A block of mass m1 = 2.00 kg and a block of mass m2 = 6.00 kg are connected by a massless string over a pulley in the shape of a solid disk having radius R = 0.250 m and mass M = 10.0 kg. The fixed, wedge- shaped ramp makes an angle of 휃 = 30° as shown in the figure. The coefficient of kinetic friction is 0.360 for both blocks. (a) Draw force diagrams of both blocks and of the pulley. Determine (b) the acceleration of the two blocks and (c) the tensions in the string on both sides of the pulley.

Expert's answer

(a) The diagram:

(b) To find the acceleration, use Newton's second law (regular one with forces and the one for case of rotation).

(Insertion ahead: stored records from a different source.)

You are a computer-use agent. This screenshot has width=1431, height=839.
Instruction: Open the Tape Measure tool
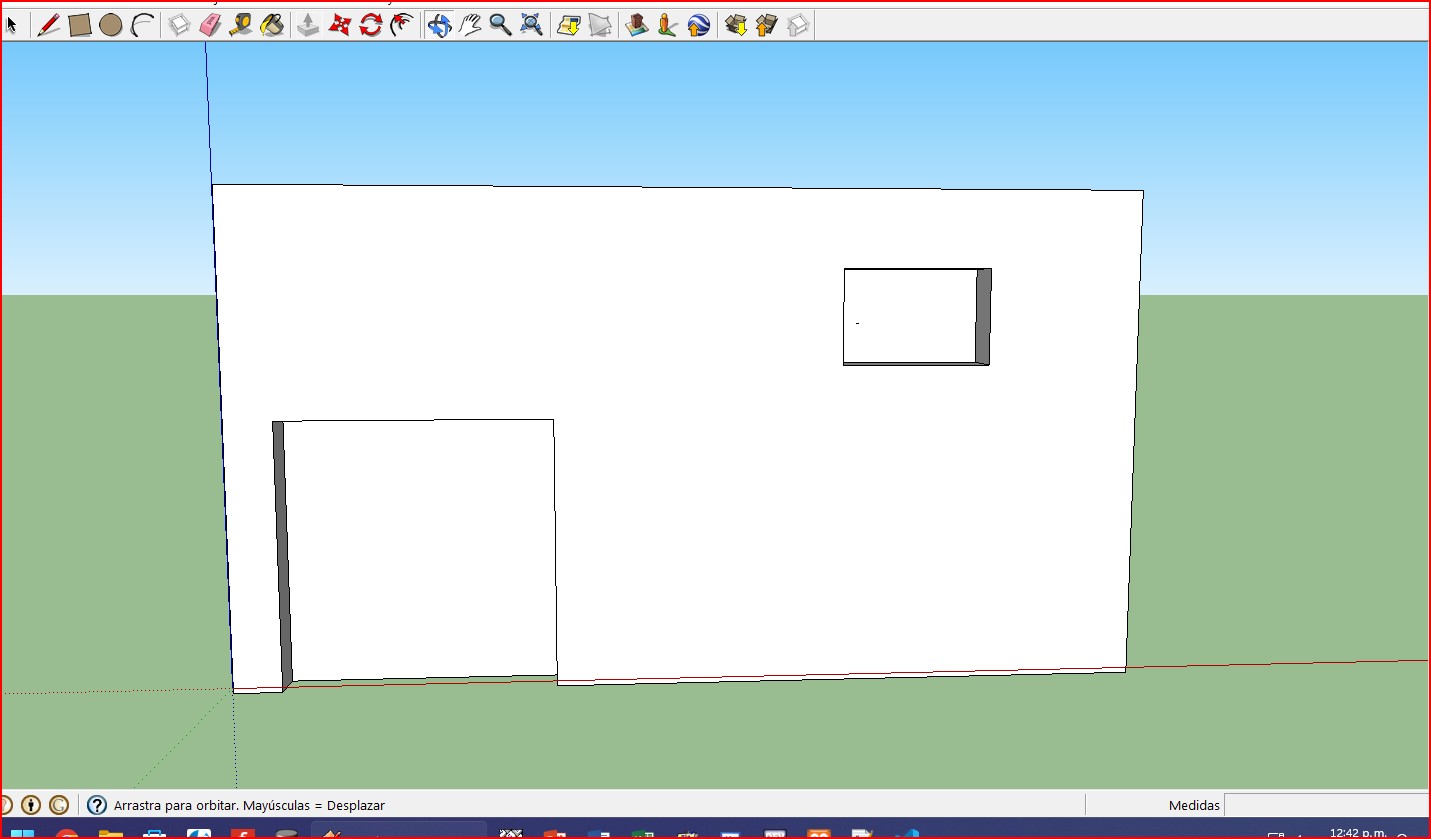pos(240,25)
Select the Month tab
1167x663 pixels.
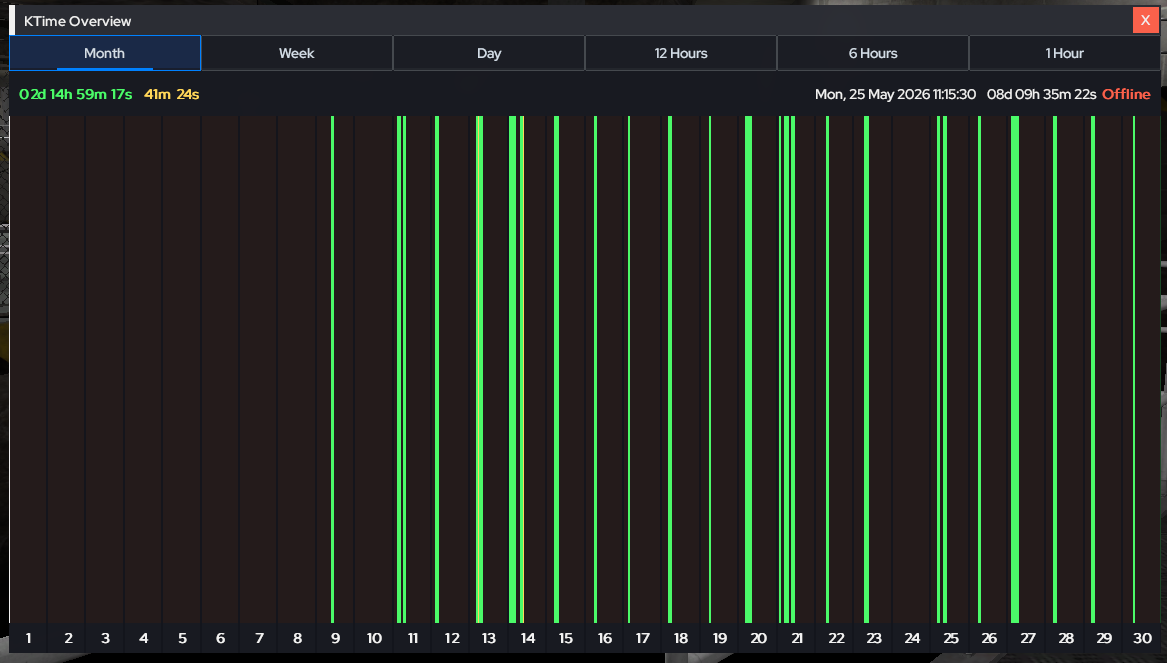(x=105, y=53)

Assume positive x is to the right and y is to upward.

Forces acting on m1:

T_1 − f_1 = m_1a,\\ N_1-m_1g=0.\\ T_1 = µm_1g + m_1a.

Forces acting on m2:

−T_2 − f_2 + m_2g \text{ sin}θ = m_2a,\\ N_2-m_2g\text{ cos}\theta=0.\\ T_2 = m_2g \text{ sin}θ − µm_2g \text{ cos}θ − m_2a

Torque on the pulley:

τ_\text{net} = Iα,\\ T_2R − T_1R = I\frac aR,\\\space\\ a =\frac{2R^2}{MR^2}(T_2 − T_1).

Express the acceleration:

a=\frac{2g[m_2 \text{ sin} θ − µ(m_2 \text{ cos} θ +m_1)]}{M + 2(m_1 + m_2)}=0.309\text{ m/s}^2.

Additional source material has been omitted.